"I will talk about a path... The path of Louis-Claude de Saint-Martin: friend of God and wisdom, but also friend of men..." warns Jean-François Var, an orthodox priest and Freemason. Enlightened by his life course and the attentive reading he did of Louis-Claude de Saint-Martin, Jean-François Var tries to give some keys of understanding:
- What hiatus does exist between metaphysic and Christian mysteries?
- What is initiation?
- - What difference can we make between "the philosopher's god" and personal God?
- What do we understand by "big" and "little" mysteries?
- What symbol holds the rank of Grand Profès developed by Jean-Baptiste Willermoz and what place does the Scottish Rectified Rite hold in Christianism?
The author gives his point of view about dichotomy's inanity which exists between the notions of esotericism and exotericism. On one side, it places esotericism, where pride of initiation And on the other side, exotericism, sometimes boiled down to religious practices, which aim would salvation: of an individual nature and contingent...

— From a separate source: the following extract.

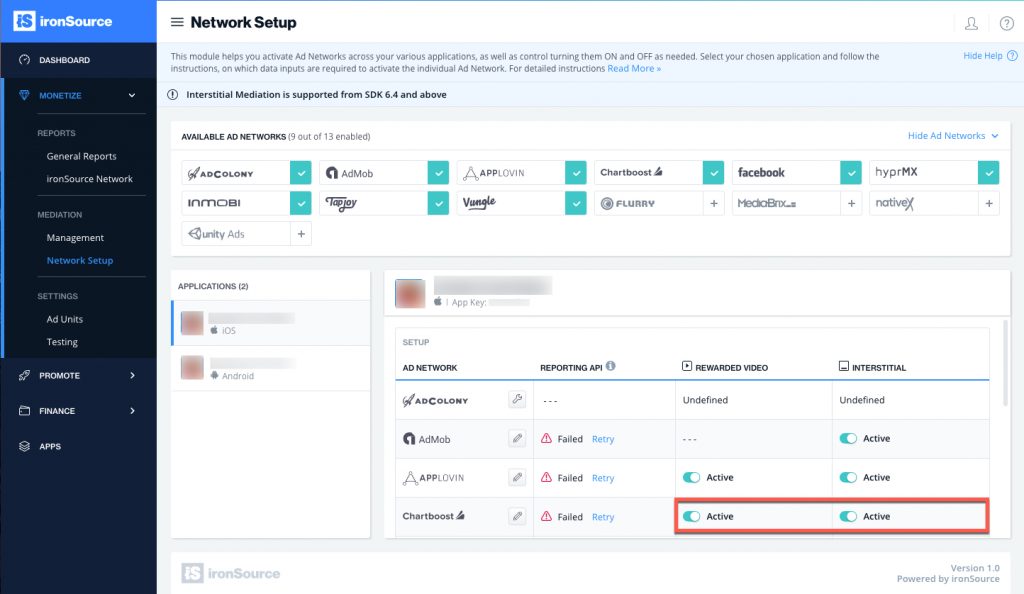Open General Reports in the sidebar
1024x594 pixels.
[82, 156]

According to Jean-François Var, that junction is but a chimera: the way of the Christ includes both the slopes of that mountain (where the more we climb it the less it is inhabited"... to quote René Daumal, Ed).
Metaphysic, especially the one developed by René Guénon, brought, according to the author, a great confusion between what has to remain of the conceptual notions and mysteries. These mysteries aren't demonstrable nor conceivable: reintegration, resurrection, deification of man. These realities can't become certainties through lived experience, and not by a scholastic or an absolutist intellectual metaphysic.

Jean-François Var shows us that Guénon's anthropology is an anthropology without men so nonexistent and that true nature that Louis-Claude de Saint-Martin develops. It is composed of three elements:
1) The return to the principle (metaphysic vision)
2) The gathering to the light (of which Freemasons claim to be the sons)
3) Restoration of man in his first state (saint-martinian vision)
Do you share the adages according to whom "Gnosis makes inflate" (Saint-Paul), or even "The spirit blows where he wants" (Saint-Jean)? ... in this 72-minutes filmed during the conference organized by Librairie de la Table d'Hermes (Toulon).